A few weeks ago, Tyler and I visited the Oklahoma City National Memorial at night. Since I've been an adult, I've been to the memorial in the day time, but have not visited after dark.
For my readers who are unaware about the 1995 Oklahoma City bombing, here is a little back story. On April 19, 1995, two men planned a bombing using a truck and explosives parked near the building, and set it off in the morning by the Murrah federal building. The explosion and collapsed building resulted in the loss of 168 lives, including 19 children who were in a daycare on the second floor.
The memorial is in the place of the former Murrah building. It consists of two walls representing the moments before and after the explosion, and a reflecting pool between the walls that represents the moment the explosion happened. Off to the side of the reflecting pool are 168 chairs representing each life lost.
The 19 children are represented by smaller chairs, and each chair's location is determined by which floor each person was in the building.
Although Tyler and I were only five years old when this occurred, it is something that all Oklahoma children our age can recall. Not only can we remember the images of the building and rescue crews from the news, but for many subsequent years at school each student was asked to bring 168 pennies to help fund building the OKC National Memorial. Each anniversary I remember bringing my 168 pennies to school and we would take a moment of silence to remember their lives prior to turning the pennies in to our teachers.

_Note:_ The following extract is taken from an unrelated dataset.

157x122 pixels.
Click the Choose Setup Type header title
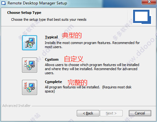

When I was older, probably middle school or high school, I went with classmates to the museum inside the national memorial. The museum has pieces of the original building, as well as video interviews with survivors, family members, and rescue crews. One entire exhibit is dedicated to each child who lost their life, which is particularly moving. Their families donated a few toys or belongings of each child - I remember it felt strange that I often had some of the same toys as these children.
I believe this was the first time I saw and understood what we now know as the Oklahoma Standard - when the community comes together in moments of crisis with great generosity. I continued to see this throughout my life as Oklahoman's responded to various towns and neighborhoods destroyed by tornadoes, and Oklahoma's response to other catastrophic events in the state and nation.
Do you recall any major events that shaped the culture you grew up in, or an event in your childhood that changed you?